H.range <- seq.int(0, 2, l = 100)
log.like.H <- seq_along(H.range)
log.prior.H <- dlnorm(H.range, 0, 1, log = TRUE)
for (i in seq_along(H.range)) {
  level <- polynomial_block(rate = 1, order = 2, H = H.range[i])
  season <- harmonic_block(rate = 1, order = 2, period = 12, D = 0.975)
  # Using only 10 observations, for the sake of a pretty plot.

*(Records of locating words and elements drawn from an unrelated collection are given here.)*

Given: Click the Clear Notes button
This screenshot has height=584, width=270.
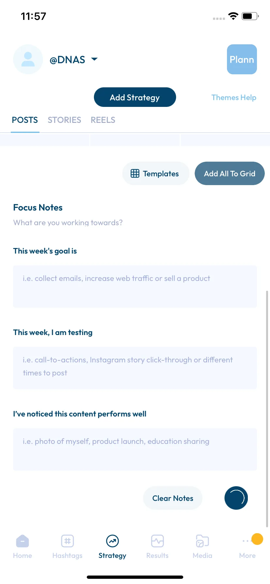Looking at the screenshot, I should [173, 498].
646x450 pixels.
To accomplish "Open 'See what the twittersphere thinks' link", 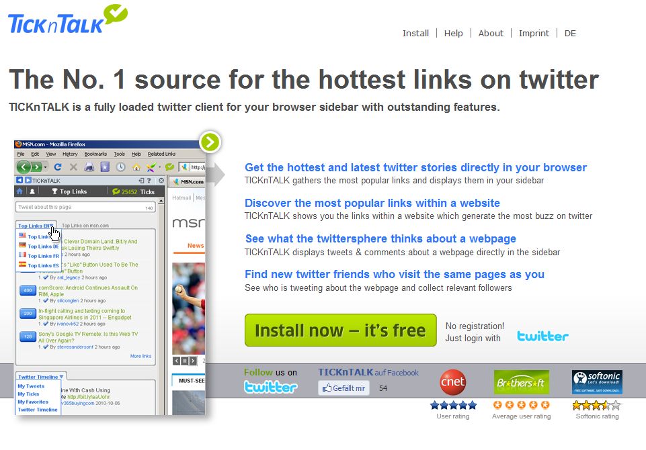I will (380, 239).
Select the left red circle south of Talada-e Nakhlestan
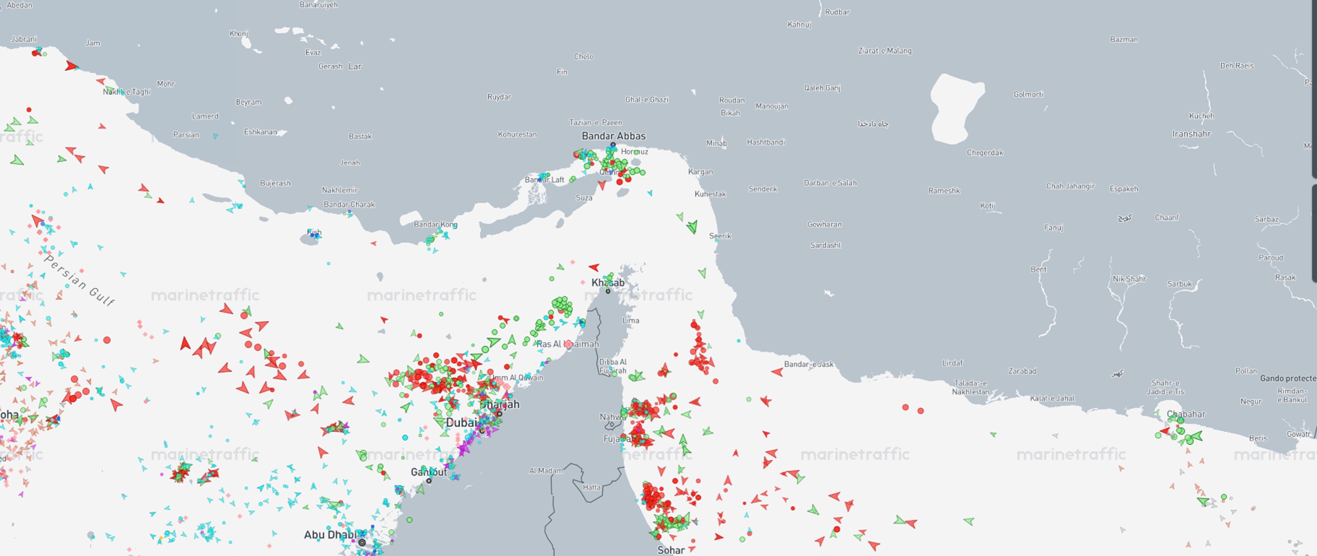This screenshot has height=556, width=1317. coord(905,407)
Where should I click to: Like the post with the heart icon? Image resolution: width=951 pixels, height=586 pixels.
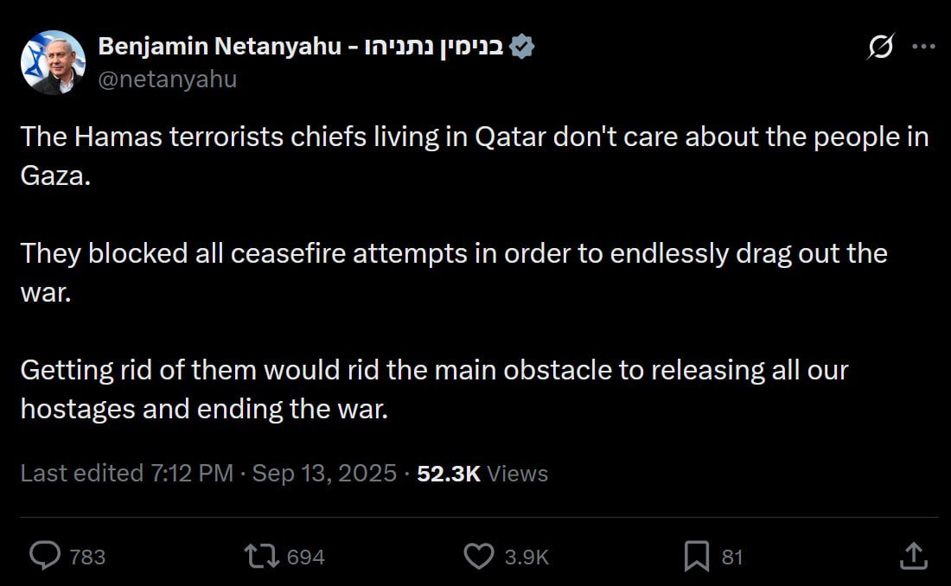[x=479, y=556]
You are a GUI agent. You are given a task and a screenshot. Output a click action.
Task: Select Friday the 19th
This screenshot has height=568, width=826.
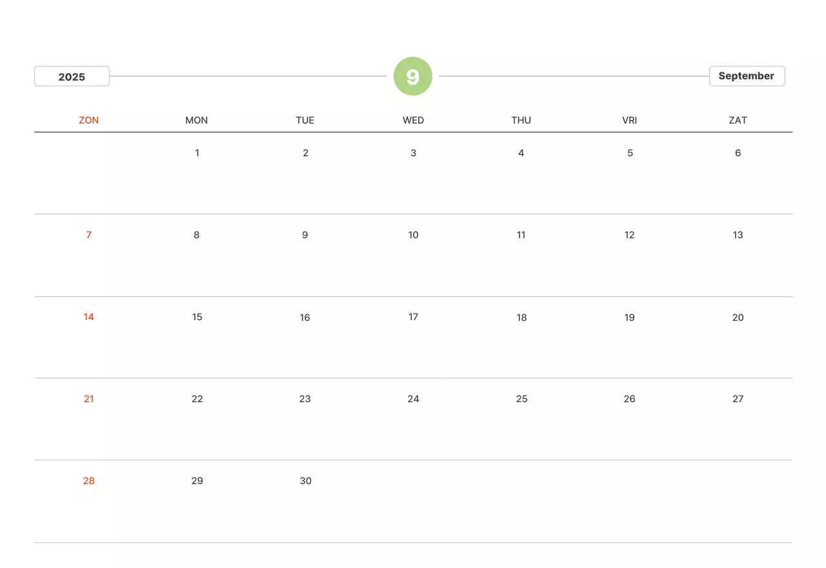(x=629, y=317)
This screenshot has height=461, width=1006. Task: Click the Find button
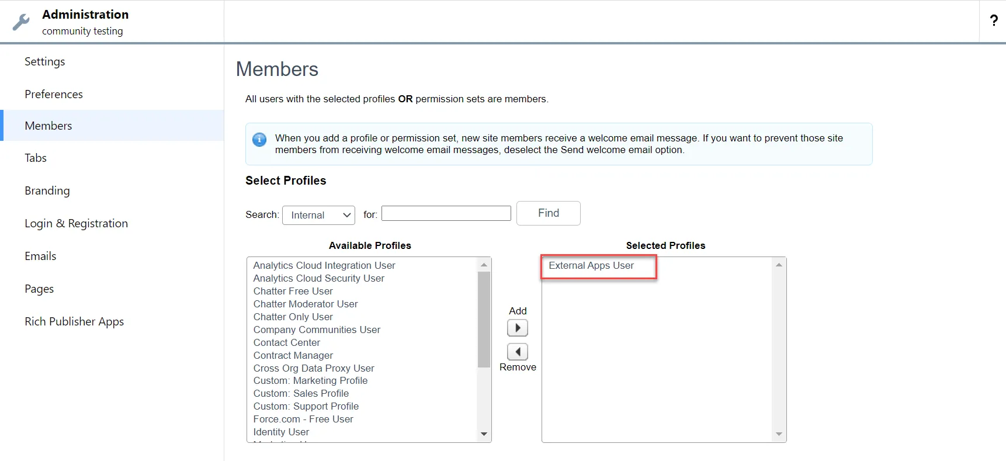548,213
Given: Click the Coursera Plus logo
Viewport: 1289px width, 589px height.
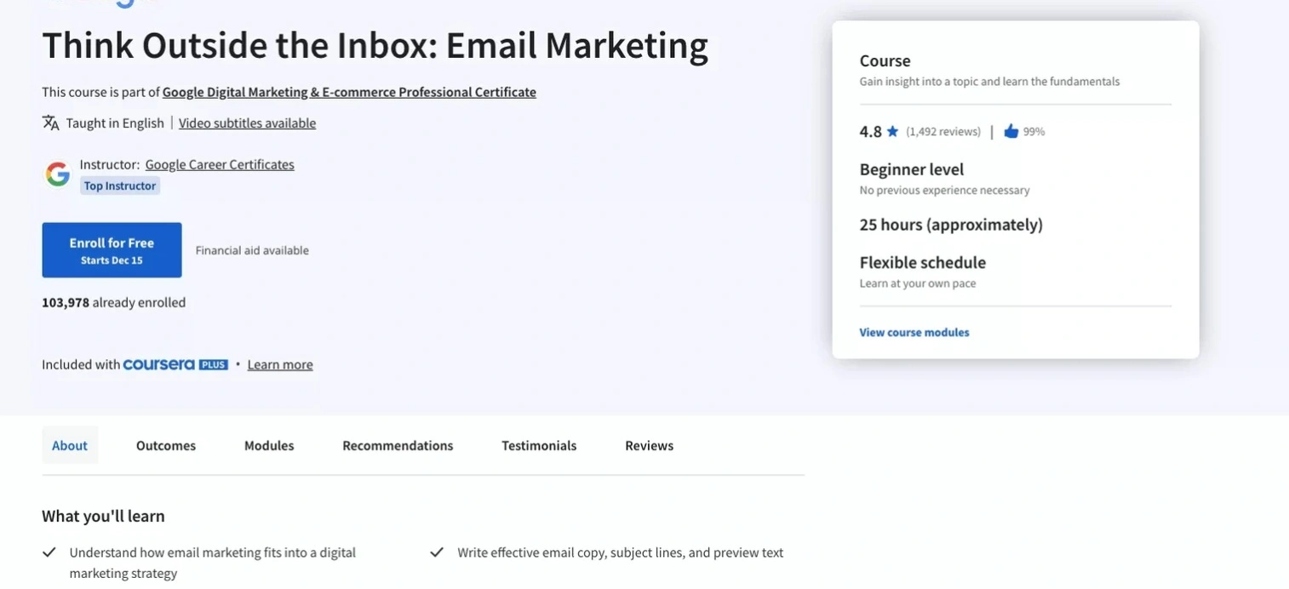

For this particular application, the posterior density of H rapidly becomes highly consentrated in a single value.
  outcome <- Poisson(lambda = "rate", data = c(AirPassengers)[1:10])
  fitted.model <- fit_model(level, season, outcome)
  log.like.H[i] <- eval_dlm_norm_const(fitted.model)
}
log.post.H <- log.prior.H + log.like.H
post.H <- exp(log.post.H - max(log.post.H))
plot(H.range, post.H, type = "l", xlab = "H", ylab = "f(H|y)")

References

Alves, M. B., Migon, H. S., Marotta, R., and dos Santos, S. V., Junior. (2024). K-parametric dynamic generalized linear models: A sequential approach via information geometry.
Bracher, E. L. A. G., Johannes AND Ray. (2021). Evaluating epidemic forecasts in an interval format. PLOS Computational Biology, 17(2), 1–15.
Hyndman, R. J., and Koehler, A. B. (2006). Another look at measures of forecast accuracy. International Journal of Forecasting, 22(4), 679–688.
West, M., and Harrison, J. (1997). Bayesian forecasting and dynamic models (springer series in statistics). Hardcover; Springer-Verlag.